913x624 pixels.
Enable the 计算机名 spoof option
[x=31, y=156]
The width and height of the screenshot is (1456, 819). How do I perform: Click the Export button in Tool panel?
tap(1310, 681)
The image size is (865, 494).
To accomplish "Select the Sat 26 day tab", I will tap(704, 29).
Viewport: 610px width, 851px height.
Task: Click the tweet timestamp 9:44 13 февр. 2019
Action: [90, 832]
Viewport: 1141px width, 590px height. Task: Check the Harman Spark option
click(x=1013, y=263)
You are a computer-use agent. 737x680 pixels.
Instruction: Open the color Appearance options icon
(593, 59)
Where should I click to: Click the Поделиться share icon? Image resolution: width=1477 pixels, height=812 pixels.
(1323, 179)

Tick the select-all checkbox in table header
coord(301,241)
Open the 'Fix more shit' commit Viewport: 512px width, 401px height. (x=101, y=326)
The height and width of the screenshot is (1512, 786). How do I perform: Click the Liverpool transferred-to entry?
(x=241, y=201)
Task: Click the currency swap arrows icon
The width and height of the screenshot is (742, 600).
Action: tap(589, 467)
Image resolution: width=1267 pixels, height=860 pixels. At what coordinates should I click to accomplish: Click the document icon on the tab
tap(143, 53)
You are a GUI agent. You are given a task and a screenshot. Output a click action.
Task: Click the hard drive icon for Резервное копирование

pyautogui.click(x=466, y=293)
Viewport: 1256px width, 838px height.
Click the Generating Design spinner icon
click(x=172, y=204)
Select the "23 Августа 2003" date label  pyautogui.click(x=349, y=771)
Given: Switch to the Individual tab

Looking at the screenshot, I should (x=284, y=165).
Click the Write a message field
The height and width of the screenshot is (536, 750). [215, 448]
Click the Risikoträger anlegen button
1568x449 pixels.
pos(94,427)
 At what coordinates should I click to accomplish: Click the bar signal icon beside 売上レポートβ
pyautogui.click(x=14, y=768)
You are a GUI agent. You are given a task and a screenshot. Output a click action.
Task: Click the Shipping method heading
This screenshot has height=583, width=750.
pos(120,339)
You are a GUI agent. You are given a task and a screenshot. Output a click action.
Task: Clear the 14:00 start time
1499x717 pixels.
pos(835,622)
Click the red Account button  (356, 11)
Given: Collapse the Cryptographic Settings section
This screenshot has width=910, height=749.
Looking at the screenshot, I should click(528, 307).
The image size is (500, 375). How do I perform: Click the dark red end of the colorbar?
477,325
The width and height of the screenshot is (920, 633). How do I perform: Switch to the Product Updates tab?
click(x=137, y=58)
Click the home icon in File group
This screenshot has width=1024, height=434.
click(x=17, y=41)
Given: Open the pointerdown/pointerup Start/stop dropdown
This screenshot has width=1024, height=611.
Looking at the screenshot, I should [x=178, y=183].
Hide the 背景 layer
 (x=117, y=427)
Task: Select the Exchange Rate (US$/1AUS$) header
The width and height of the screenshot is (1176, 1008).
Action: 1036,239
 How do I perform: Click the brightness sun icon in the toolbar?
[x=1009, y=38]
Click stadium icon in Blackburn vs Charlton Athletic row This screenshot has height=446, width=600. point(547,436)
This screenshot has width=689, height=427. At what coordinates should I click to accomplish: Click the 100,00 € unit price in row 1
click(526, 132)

◇ ◇ ◇ ◇ ◇ ◇ ◇

Using the data above, print every record exactly as shown.

913x624 pixels.
Enable the 计算机名 spoof option
[x=31, y=156]
The width and height of the screenshot is (1456, 819). How do I perform: Click the Export button in Tool panel?
tap(1310, 681)
The image size is (865, 494).
To accomplish "Select the Sat 26 day tab", I will tap(704, 29).
Viewport: 610px width, 851px height.
Task: Click the tweet timestamp 9:44 13 февр. 2019
Action: [90, 832]
Viewport: 1141px width, 590px height. Task: Check the Harman Spark option
click(x=1013, y=263)
You are a computer-use agent. 737x680 pixels.
Instruction: Open the color Appearance options icon
(593, 59)
Where should I click to: Click the Поделиться share icon? Image resolution: width=1477 pixels, height=812 pixels.
(1323, 179)

Tick the select-all checkbox in table header
coord(301,241)
Open the 'Fix more shit' commit Viewport: 512px width, 401px height. (x=101, y=326)
The height and width of the screenshot is (1512, 786). How do I perform: Click the Liverpool transferred-to entry?
(x=241, y=201)
Task: Click the currency swap arrows icon
The width and height of the screenshot is (742, 600).
Action: tap(589, 467)
Image resolution: width=1267 pixels, height=860 pixels. At what coordinates should I click to accomplish: Click the document icon on the tab
tap(143, 53)
You are a GUI agent. You are given a task and a screenshot. Output a click action.
Task: Click the hard drive icon for Резервное копирование

pyautogui.click(x=466, y=293)
Viewport: 1256px width, 838px height.
Click the Generating Design spinner icon
click(x=172, y=204)
Select the "23 Августа 2003" date label  pyautogui.click(x=349, y=771)
Given: Switch to the Individual tab

Looking at the screenshot, I should (x=284, y=165).
Click the Write a message field
The height and width of the screenshot is (536, 750). [215, 448]
Click the Risikoträger anlegen button
1568x449 pixels.
pos(94,427)
 At what coordinates should I click to accomplish: Click the bar signal icon beside 売上レポートβ
pyautogui.click(x=14, y=768)
You are a GUI agent. You are given a task and a screenshot. Output a click action.
Task: Click the Shipping method heading
This screenshot has height=583, width=750.
pos(120,339)
You are a GUI agent. You are given a task and a screenshot. Output a click action.
Task: Clear the 14:00 start time
1499x717 pixels.
pos(835,622)
Click the red Account button  (356, 11)
Given: Collapse the Cryptographic Settings section
This screenshot has width=910, height=749.
Looking at the screenshot, I should click(528, 307).
The image size is (500, 375). How do I perform: Click the dark red end of the colorbar?
477,325
The width and height of the screenshot is (920, 633). How do I perform: Switch to the Product Updates tab?
click(x=137, y=58)
Click the home icon in File group
This screenshot has width=1024, height=434.
click(x=17, y=41)
Given: Open the pointerdown/pointerup Start/stop dropdown
This screenshot has width=1024, height=611.
Looking at the screenshot, I should [x=178, y=183].
Hide the 背景 layer
 (x=117, y=427)
Task: Select the Exchange Rate (US$/1AUS$) header
The width and height of the screenshot is (1176, 1008).
Action: 1036,239
 How do I perform: Click the brightness sun icon in the toolbar?
[x=1009, y=38]
Click stadium icon in Blackburn vs Charlton Athletic row This screenshot has height=446, width=600. point(547,436)
This screenshot has width=689, height=427. At what coordinates should I click to accomplish: Click the 100,00 € unit price in row 1
click(526, 132)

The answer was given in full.